Désormais, les assureurs sont tenus de transmettre aux candidats à l'assurance « une information simple et claire concernant le dispositif de droit à l'oubli ». Un document d'information AERAS est prévu à cet effet. Des pénalités existent en cas de manquement à ces obligations. C'est l'autorité de contrôle prudentiel et de résolution (ACPR) qui est chargée de contrôler la bonne application par les assureurs de ce droit à l'oubli.

Qui est concerné par le droit à l'oubli ?

Un emprunteur ancien malade du cancer est en droit de ne pas déclarer une ancienne pathologie dans deux cas de figure. Première possibilité, la maladie a été diagnostiquée avant les 18 ans de l'emprunteur. Le protocole thérapeutique est terminé depuis 5 ans et aucune rechute n'a été constatée. Deuxième possibilité, la pathologie a été diagnostiquée après les 18 ans du demandeur du prêt. Le protocole thérapeutique est terminé depuis au moins 10 ans et aucune rechute n'a été constatée.

Qu'est-ce que la grille de référence ?

Cette grille liste des pathologies pour lesquelles l'assurance sera accordée sans surprime ni exclusion de garanties ou dans des conditions se rapprochant des conditions standard, après certains délais adaptés à chacune de ces pathologies.

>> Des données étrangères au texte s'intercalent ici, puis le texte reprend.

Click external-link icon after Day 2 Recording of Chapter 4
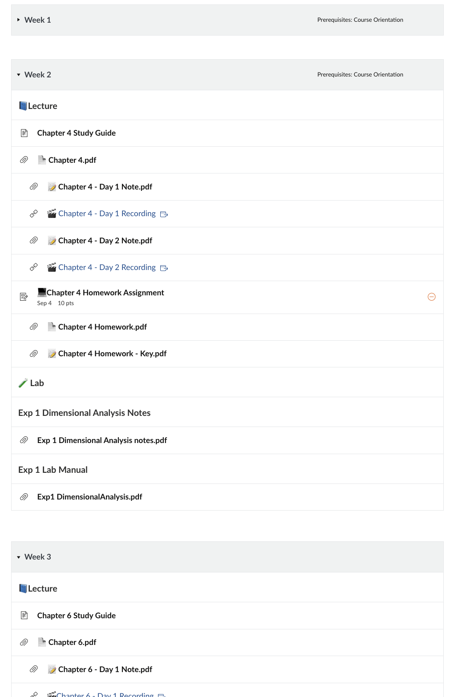This screenshot has height=697, width=454. 164,268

Afin de bénéficier de ces dispositions, le contrat d'assurance doit arriver à échéance avant le 71e anniversaire de l'emprunteur et ne doit pas excéder un certain montant qui dépend de la nature du bien immobilier à acquérir (résidence principale, locaux professionnels, etc.).

Cette liste s'est élargie en 2017 en intégrant les cancers du côlon et du rectum, les lymphomes Hodgkiniens et le VIH. Elle est élaborée par un groupe de travail de la Commission Etudes et Recherches de la Convention AERAS. Sa mise à jour se fait, à chaque renouvellement de la Convention, au rythme des avancées thérapeutiques et des données épidémiologiques disponibles. Elle est disponible sur le site internet de la convention AERAS.